Note how get_dim is used to retrieve the input_dim of brick1. You can now use a ChainOfTwoFeedforward brick as follows.

>>> brick1 = Linear(input_dim=3, output_dim=2, use_bias=False,
...                 weights_init=Constant(2))
>>> brick2 = Linear(output_dim=4, use_bias=False, weights_init=Constant(2))
>>>
>>> seq = ChainOfTwoFeedforward(brick1, brick2)
>>> seq.initialize()
>>> brick2.input_dim
2

Example¶

For the sake of the tutorial, let’s consider a toy operation that takes two batch inputs and multiplies them respectively by two matrices, resulting in two outputs.

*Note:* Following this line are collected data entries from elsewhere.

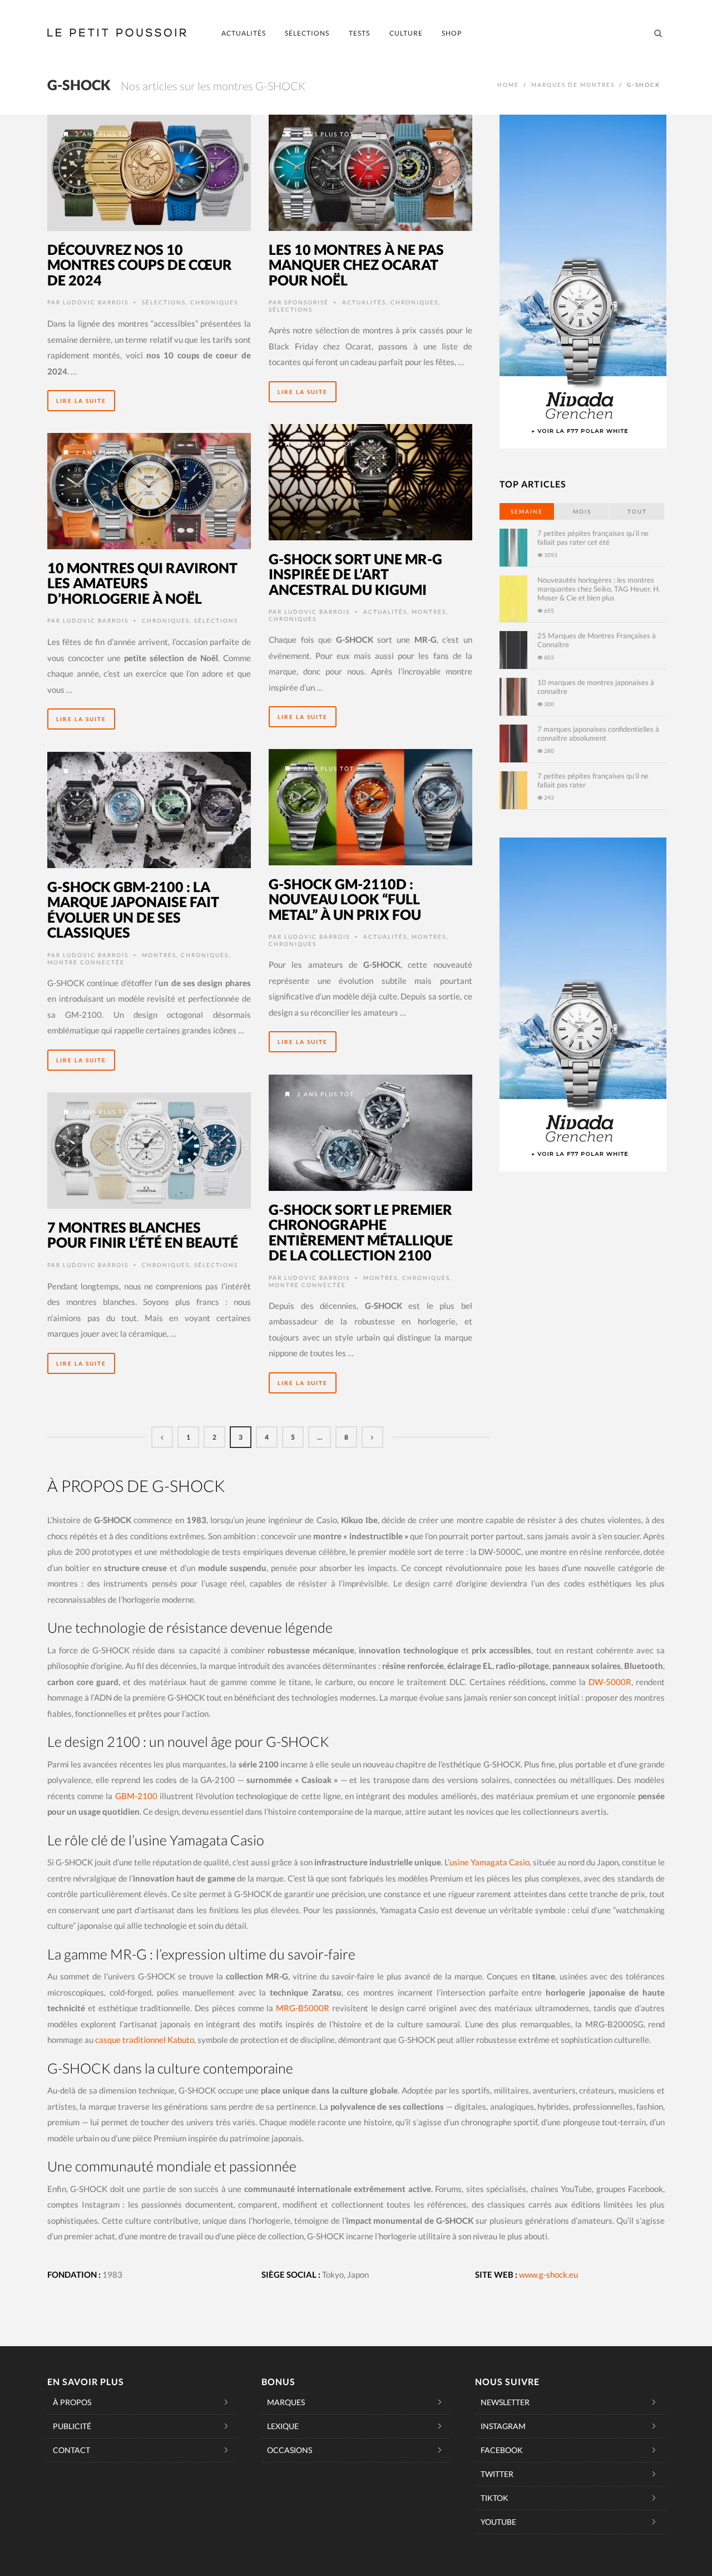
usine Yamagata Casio (489, 1862)
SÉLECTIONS (307, 33)
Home (508, 84)
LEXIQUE (283, 2426)
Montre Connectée (86, 962)
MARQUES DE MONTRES (573, 84)
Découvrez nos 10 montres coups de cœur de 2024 (139, 264)
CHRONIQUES (214, 302)
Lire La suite (81, 400)
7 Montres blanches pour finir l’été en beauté (142, 1235)
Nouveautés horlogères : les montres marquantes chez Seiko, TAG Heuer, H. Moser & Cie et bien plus (598, 588)
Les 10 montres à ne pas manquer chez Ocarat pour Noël (356, 264)
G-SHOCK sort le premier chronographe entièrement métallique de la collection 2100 (361, 1232)
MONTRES (429, 611)
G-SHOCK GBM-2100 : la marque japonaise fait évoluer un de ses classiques (133, 909)
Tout (637, 511)
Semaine (527, 511)
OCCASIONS (289, 2450)
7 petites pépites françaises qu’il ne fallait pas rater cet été (593, 537)
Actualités (364, 302)
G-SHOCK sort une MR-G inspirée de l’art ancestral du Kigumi (355, 574)
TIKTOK (494, 2498)
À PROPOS (72, 2402)
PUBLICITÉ (72, 2426)
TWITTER (497, 2474)
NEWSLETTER (505, 2402)
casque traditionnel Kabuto (144, 2040)
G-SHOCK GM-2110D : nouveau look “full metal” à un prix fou (345, 899)
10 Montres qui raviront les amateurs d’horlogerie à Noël (142, 583)
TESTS (359, 33)
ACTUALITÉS (243, 33)
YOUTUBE (498, 2521)
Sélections (164, 302)
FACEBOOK (502, 2450)
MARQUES (286, 2402)
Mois (582, 511)
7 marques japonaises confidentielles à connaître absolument (598, 733)
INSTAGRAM (503, 2426)
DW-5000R (610, 1682)
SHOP (452, 33)
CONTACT (71, 2450)
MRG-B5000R (302, 2008)
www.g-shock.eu (548, 2274)
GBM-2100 (136, 1796)
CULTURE (406, 33)
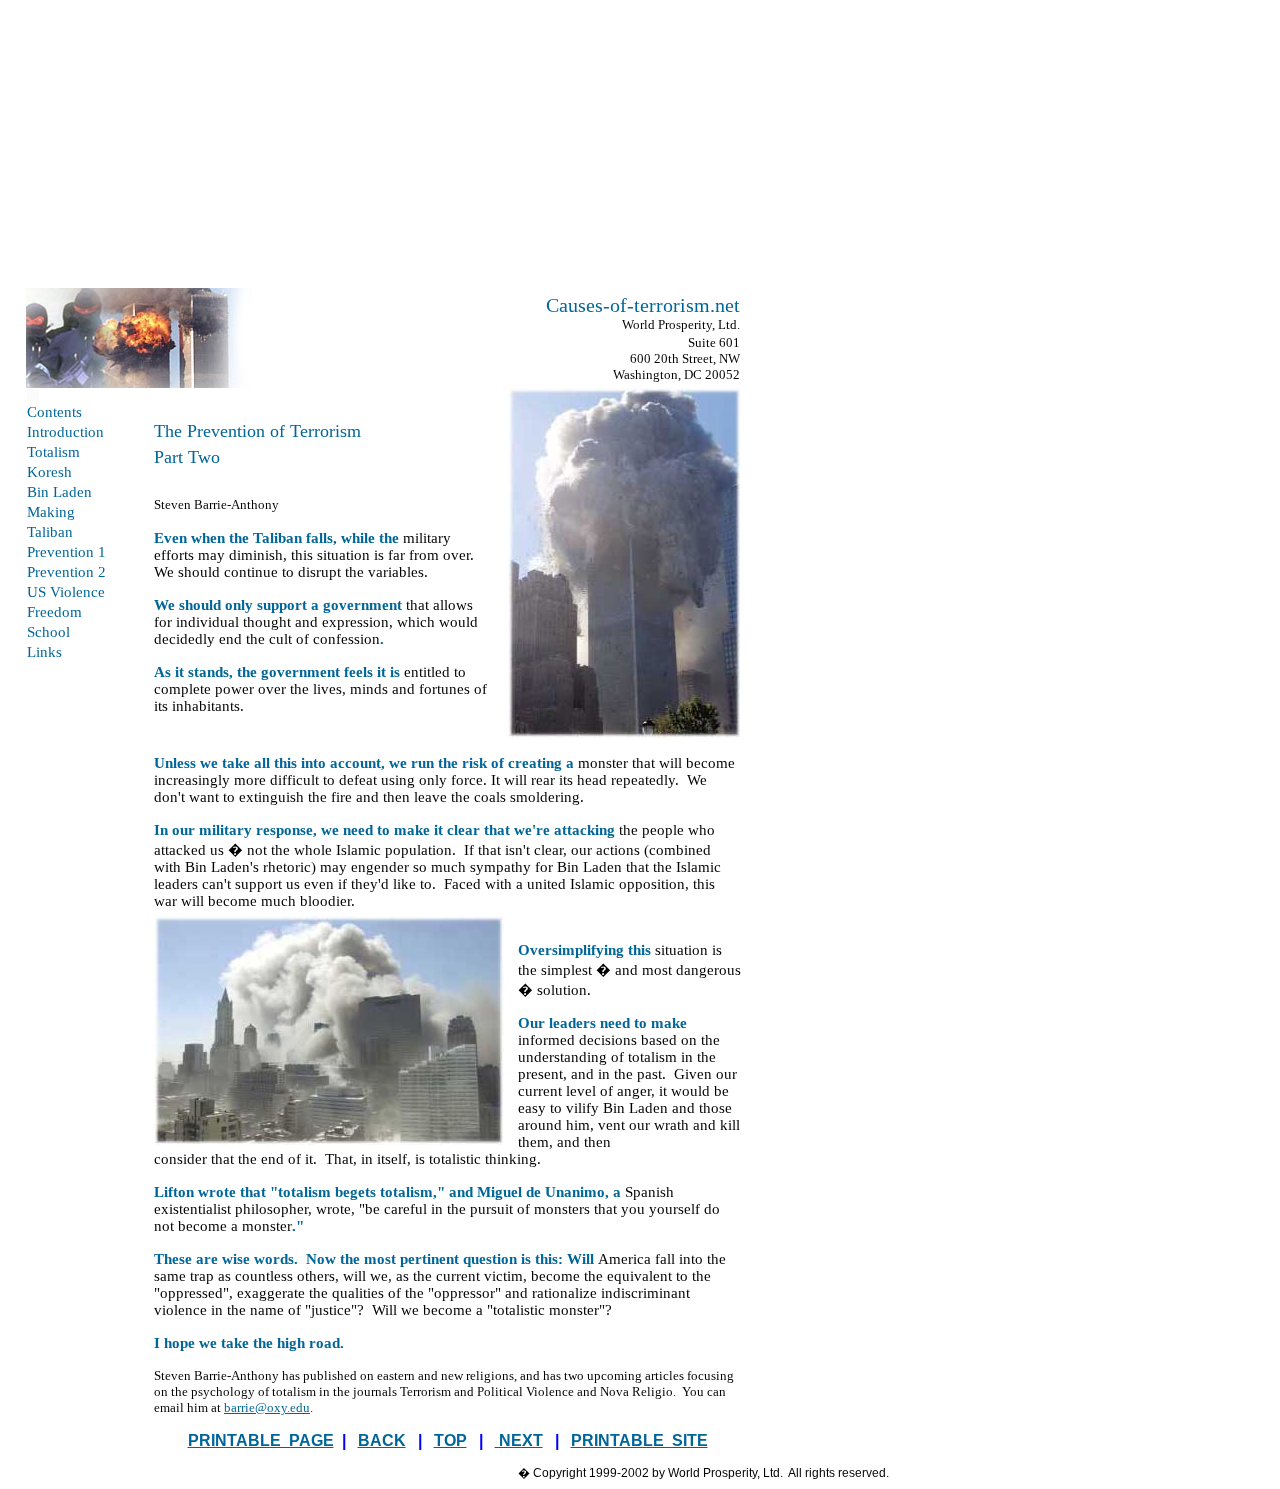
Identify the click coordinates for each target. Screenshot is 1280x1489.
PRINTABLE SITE (639, 1440)
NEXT (519, 1440)
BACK (382, 1440)
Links (44, 652)
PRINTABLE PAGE (261, 1440)
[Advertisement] (640, 148)
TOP (450, 1440)
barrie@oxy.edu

The first step is to identify which brick to inherit from. Clearly we are implementing a variant of the Linear brick. Contrary to Linear, ours has two inputs and two outputs, which means that we can not inherit from Feedforward, which requires a single input and a single output. Our brick will have to manage two shared variables representing the matrices to multiply the inputs with. As we want to initialize them with the same scheme, we should inherit from Initializable, which automatically push the initialization schemes to the children. The initialization schemes are provided as arguments weights_init and biases_init of the constructor of our brick (in the kwargs).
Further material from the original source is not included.